Eden Burning will however be caught doing their thing at a lot of Christian festivals in the summer including Greenbelt, Firm Foundations, Kingston, Soul Survivor and a certain magazine-related affair in Okehampton.

"Yes!" Paul jumps in enthusiastically, "because, in saying what I've said about the church halls we do not want to turn our back on our Christian audience at all, because we would be foolish to say anything else than that they are still the mainstay of our support, without which we could not go forward at all, so we want to really, really keep giving to them what they've given to us."

In the midst of all this festival-hopping is a Sunday afternoon slot at Glastonbury with Why? and lona which should prove interesting.

"We played at a venue in Shepton Mallett called The Amulet," explained Paul, "which is a stepping stone to getting on at the Avalon Stage at Glastonbury and the organiser at The Amulet liked what we did, he's quite a spiritual type of chap, although you wouldn't call him a Christian he's very spiritually aware and he's obviously attracted to the fact that we're singing about spiritual things, so we're thrilled to get the chance to play there.

Late last year the band commenced a serious attack on the charts with the release of the single "You Could Be The Meadow" which reached No 104. This was followed in February with the second single "Be An Angel" which reached No 123, both singles achieving sales around the 2,000 mark.

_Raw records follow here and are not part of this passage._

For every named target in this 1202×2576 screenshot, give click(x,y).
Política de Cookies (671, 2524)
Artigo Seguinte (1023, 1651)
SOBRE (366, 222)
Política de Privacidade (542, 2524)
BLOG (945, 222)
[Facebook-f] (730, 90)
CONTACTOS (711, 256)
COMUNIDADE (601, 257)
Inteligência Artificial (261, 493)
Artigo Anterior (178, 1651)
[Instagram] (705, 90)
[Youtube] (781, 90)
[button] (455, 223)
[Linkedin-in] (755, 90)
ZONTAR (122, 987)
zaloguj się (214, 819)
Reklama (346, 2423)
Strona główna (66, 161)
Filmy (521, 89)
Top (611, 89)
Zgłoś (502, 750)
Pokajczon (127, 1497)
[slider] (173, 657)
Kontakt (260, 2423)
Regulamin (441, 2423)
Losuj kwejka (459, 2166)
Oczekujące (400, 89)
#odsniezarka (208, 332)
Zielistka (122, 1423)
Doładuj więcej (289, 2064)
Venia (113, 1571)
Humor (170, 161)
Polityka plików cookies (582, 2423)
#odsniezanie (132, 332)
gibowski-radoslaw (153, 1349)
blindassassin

'"You Could Be The Meadow' is just a soppy love song," Paul explains. "We've never really released one before, but there you go, had to have a go sooner or later, there's nothing more to that than just a girl/boy love song. It's a bit of a lightweight thing."

The story behind "Be An Angel" is told in Eden's latest newsletter. It's basically revolving around the theme of people who have in one-way or another helped or inspired the band, and thus 'been angels' to them.

"There is a sense in which the help of these folks, certainly that we have received, has been like angels 'ministering' to us," writes Paul. "Now this theology may be too catholic for some and too liberal for others but it's really how I feel, perhaps we have entertained angels at our gigs without realising but I'm sure that we have been aided by angels in return. Is there an angel at your table?"